Both loans and Lines of Credit (LOC) are financial sources. They allow individual clients and businesses to withdraw money for making essential purchases or ventures. They encompass personal loans, credit cards, home loans, business loans, credit cards, and mortgages.
So, which one of the two is better for me? For this, you need to know how a loan differs from the line of credit? Well, the major difference is how you get the cash and how you then repay it. Let’s explore the differences in this post so that you can choose the best financial source.
Loans versus LOC: In Terms of Meaning
Regarded as an installment account, a loan means requesting an amount, which is received only after approval. However, you then start paying the rate of interest on the full amount per annum. A fixed term is preset for payments, which then decreases as the loan is repaid.
An LOC in the financial world is a revolving account from which you borrow up to a certain limit and then pay it back. On the other hand, a loan is a lump sum amount that is paid back over a fixed period.

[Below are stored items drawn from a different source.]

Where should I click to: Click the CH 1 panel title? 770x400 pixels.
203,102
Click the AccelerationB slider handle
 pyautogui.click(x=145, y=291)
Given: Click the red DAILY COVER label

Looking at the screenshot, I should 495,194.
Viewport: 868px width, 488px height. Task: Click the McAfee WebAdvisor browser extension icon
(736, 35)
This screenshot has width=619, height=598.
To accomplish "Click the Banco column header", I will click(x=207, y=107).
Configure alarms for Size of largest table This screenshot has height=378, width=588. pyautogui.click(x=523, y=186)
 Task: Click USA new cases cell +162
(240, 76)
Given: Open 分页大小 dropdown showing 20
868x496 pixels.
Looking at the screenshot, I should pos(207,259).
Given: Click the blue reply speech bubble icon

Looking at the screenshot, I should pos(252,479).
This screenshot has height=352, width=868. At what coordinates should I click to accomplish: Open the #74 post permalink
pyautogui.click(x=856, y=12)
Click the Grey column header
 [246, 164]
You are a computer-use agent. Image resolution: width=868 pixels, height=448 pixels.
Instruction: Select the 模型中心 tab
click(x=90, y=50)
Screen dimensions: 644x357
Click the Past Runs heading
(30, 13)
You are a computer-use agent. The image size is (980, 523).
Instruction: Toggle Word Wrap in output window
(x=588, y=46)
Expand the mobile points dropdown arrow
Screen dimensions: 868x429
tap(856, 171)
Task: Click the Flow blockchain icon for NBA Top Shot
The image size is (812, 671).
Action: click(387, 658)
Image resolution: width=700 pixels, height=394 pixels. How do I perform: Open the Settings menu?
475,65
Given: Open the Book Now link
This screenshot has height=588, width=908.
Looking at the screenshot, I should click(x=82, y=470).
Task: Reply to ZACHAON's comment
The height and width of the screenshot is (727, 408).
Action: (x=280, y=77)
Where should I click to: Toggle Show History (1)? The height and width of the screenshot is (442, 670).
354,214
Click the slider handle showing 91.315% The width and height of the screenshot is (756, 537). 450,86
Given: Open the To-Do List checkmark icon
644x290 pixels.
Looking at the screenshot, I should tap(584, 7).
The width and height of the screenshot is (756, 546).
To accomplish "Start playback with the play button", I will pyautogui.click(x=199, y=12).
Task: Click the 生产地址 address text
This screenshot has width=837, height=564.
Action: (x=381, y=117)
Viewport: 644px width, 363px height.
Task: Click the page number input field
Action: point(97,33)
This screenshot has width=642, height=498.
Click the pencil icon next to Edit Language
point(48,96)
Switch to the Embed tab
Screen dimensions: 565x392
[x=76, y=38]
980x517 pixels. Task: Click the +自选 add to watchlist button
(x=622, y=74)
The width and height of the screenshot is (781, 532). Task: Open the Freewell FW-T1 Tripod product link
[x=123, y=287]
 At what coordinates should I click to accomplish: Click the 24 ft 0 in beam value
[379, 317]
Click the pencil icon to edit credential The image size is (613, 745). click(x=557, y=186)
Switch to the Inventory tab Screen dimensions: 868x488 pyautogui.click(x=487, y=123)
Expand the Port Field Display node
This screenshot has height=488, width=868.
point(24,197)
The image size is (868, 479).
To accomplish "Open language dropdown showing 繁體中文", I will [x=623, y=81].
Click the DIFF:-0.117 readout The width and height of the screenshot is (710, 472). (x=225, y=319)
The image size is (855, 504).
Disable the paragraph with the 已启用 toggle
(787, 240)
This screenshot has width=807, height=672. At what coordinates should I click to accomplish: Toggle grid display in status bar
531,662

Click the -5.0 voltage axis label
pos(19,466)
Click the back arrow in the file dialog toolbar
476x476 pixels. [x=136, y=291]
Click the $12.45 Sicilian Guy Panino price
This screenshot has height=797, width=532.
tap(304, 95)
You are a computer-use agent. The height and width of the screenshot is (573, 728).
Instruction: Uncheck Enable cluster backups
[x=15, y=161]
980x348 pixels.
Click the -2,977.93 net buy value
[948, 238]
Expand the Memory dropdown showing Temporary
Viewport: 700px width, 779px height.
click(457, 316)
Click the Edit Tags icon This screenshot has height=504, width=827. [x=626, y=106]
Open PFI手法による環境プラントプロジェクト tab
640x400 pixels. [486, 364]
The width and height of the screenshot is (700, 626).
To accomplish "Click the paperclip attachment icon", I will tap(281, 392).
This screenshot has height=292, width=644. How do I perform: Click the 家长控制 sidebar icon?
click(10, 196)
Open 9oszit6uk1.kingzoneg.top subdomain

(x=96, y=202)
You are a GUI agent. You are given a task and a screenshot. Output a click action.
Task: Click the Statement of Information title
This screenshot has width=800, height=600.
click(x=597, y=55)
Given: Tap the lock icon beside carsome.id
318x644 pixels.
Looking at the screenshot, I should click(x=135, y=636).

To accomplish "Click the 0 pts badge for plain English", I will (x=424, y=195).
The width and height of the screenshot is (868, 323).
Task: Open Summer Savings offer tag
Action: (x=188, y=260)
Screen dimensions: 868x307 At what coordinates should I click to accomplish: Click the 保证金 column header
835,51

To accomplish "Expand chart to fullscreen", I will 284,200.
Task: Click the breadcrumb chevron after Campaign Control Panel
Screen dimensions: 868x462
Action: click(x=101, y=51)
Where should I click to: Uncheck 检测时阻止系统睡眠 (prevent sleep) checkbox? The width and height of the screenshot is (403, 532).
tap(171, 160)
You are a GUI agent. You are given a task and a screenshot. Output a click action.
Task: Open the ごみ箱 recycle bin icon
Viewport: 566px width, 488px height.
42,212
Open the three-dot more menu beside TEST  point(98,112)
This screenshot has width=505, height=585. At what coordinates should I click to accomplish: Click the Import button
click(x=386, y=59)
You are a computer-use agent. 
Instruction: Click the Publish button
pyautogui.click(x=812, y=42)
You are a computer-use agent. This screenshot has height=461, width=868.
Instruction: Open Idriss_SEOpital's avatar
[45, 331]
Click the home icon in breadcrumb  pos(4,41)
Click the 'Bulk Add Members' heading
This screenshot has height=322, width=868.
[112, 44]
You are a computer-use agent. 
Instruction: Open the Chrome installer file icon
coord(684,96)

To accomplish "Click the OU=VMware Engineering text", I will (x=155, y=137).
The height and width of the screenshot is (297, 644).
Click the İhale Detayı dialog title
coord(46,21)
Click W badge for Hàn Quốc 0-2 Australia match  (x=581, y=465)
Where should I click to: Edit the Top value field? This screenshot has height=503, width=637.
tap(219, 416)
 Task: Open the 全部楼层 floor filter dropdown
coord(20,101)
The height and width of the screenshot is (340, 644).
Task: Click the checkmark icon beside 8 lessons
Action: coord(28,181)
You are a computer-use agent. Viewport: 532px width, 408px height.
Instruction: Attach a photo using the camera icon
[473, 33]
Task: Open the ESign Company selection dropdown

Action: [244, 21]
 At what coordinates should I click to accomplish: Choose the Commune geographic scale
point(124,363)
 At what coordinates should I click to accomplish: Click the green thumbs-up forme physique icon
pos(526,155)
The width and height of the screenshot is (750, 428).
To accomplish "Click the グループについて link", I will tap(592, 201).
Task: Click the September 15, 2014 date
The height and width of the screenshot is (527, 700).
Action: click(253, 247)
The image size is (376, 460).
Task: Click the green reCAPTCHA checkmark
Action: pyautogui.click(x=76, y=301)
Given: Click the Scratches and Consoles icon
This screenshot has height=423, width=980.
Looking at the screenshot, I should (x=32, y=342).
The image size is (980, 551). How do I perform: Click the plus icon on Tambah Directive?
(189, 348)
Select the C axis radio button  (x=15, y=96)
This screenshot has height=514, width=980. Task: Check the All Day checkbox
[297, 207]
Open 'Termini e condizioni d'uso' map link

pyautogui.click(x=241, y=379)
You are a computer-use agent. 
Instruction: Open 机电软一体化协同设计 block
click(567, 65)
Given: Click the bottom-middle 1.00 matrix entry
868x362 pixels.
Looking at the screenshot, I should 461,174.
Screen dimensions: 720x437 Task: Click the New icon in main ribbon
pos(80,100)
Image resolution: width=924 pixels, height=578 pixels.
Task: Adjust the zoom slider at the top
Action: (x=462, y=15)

The former is similar to a credit card, as it is a flexible source for borrowers. A borrower only needs to withdraw money via a cheque. After repaying the borrowed sum of your credit line, the borrower can withdraw again. Until you use the line, there is no need to pay.
Possessing a credit line makes sure that a borrower can access funds and pay the borrowed sum back within a fixed period.
Loans versus LOC: In Terms of Interest Rates
Loans, regardless of the type and lender, tend to have a fixed rate of interest across its full term. For example, if you have taken a loan for bad credit at an interest rate of 6%, this rate remains fixed throughout the loan’s tenure. Unlike loans, the various lines of credit are likely to have different interest rates.
In case of a loan, the interest starts accruing on the full loan amount. If the loan is approved and you accept it, an origination fee is likely to be levied. It is a percentage of the total amount that is deducted from the cash you obtain or added to the repaid amount.
However, when it comes to lines of credit, the interest is charged on the unpaid balance until you borrow on the line. It is likely to be higher than the interest rate on loans.
Loans versus LOC: In Terms of Application
Loans are ideal if you wish to make a big, one-time deal or purchase. For example, it is better to take a loan for buying a new home or car, starting a new business or going for further education.
On the other hand, lines of credit are ideal if you wish to withdraw a small amount or are likely to come across unexpected expenses. For example, if you need to buy a device such as a laptop that you need to use but do not have sufficient cash, then you should buy it using a credit card.
As a loan is a lump sum amount with unchangeable terms of repayment, it is ideal to go for it when you know how much you want for the targeted need and what is the budget set for that need.
A line of credit allows selecting how much and when to withdraw. It gives access to cash when required instead of reapplying for another loan.
So, which is better? Well, the deciding factor is your need. It depends whether you are looking for a small or a big amount for a short- or long-term. It also depends on your ability to repay within the stipulated time frame.